The 2006 statute sets up an administrative process for having voting rights restored. Some felons can never get voting rights restored; for example, those convicted of voting fraud or treason can never vote in Tennessee again.
A person complying with all the requirements of the 2006 law, which includes payment of all court costs, court-ordered restitution and being up to date in child support payments, is issued a certificate of voting rights restoration.
U.S. Rep. Steve Cohen, a Memphis Democrat who served in the Tennessee Senate in 2006, sponsored the bill that created the Certificate of Restoration process. In a Monday phone interview, Cohen said the intention was to set up a procedure for restoring voting rights that didn’t depend on the discretion of any official or judge.
Asked whether the state legislature intended in 2006 that people convicted of felonies would have to comply with both the 2006 law and the 1981 law to regain the right to vote, Cohen replied, “Absolutely not.”
What Cohen described as the intention of state lawmakers collided with the rules judges follow in interpreting statutes in the Falls case.
A three-justice majority of the Tennessee Supreme Court said in the Falls case that judges must look to legislative intent, as shown in the ordinary meaning of words used in statutes. Judges, they concluded, must look at several laws on the same topic and try to reconcile how they work together. They must follow a general rule that a law passed later in time amends or repeals an earlier one on the same subject, but, the majority said, Tennessee courts are reluctant to repeal a law indirectly, through implication.
In the Falls case, the justices read both the 1981 and 2006 laws together and concluded that Mr. Falls had to show he paid all of the costs required by the 2006 law, in addition to having received clemency in Virginia.
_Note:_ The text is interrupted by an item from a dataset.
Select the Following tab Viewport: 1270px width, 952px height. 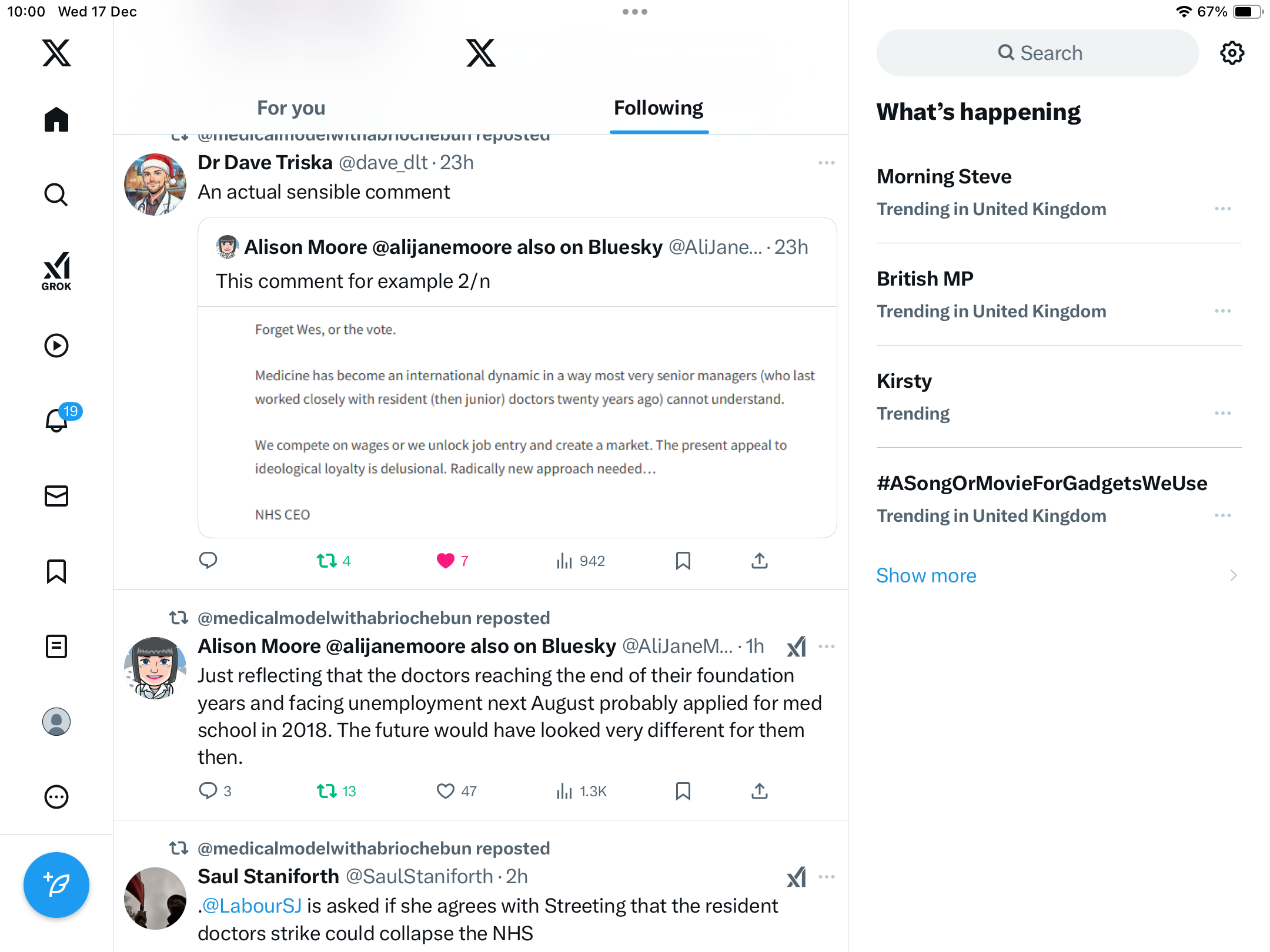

A fourth justice sided with Falls and a fifth newly appointed justice didn’t participate in the case.
Goins, in his July 21st memo to local election officials, said the two-part process the Supreme Court described in Falls applied in all cases of felons seeking reinstatement of voting rights, because statutory language is similar whether a person is convicted of a felony in Tennessee, in an out-of-state court, or in a federal court.
Also on July 21st, Goins sent county election officials a one-page listing of eight frequently asked questions, along with answers, and conducted statewide training for the officials, Julia Bruck, spokeswoman for the Secretary of State, said in an email Monday.
Blair Bowie, an attorney and director of the Campaign Legal Center’s Restore Your Vote initiative, said in a news release last week that Goins’ guidance “short-circuits the longstanding Certificate of Restoration process and creates a new requirement that all people with past felony convictions must also receive either a court order or gubernatorial clemency to restore their right to vote.”
“The Tennessee Supreme Court’s decision flies in the face of more than 40 years of existing law and of common sense,” she said. “Elections officials can’t just wake up one day and decide to unilaterally change the law to disenfranchise eligible voters, and it is deeply disappointing that the State Supreme Court went along with it.”
“The 2006 legislature only intended to add a new pathway for restoration, not to change the scope of who loses the right to vote in the first place,” Bowie said in an email. What she sees as confusion in the Falls case over the two statutes led to an erroneous decision. Last week’s guidance from Goins, she said, represents “a complete contradiction of the Election Division’s policy for the last 17 years.”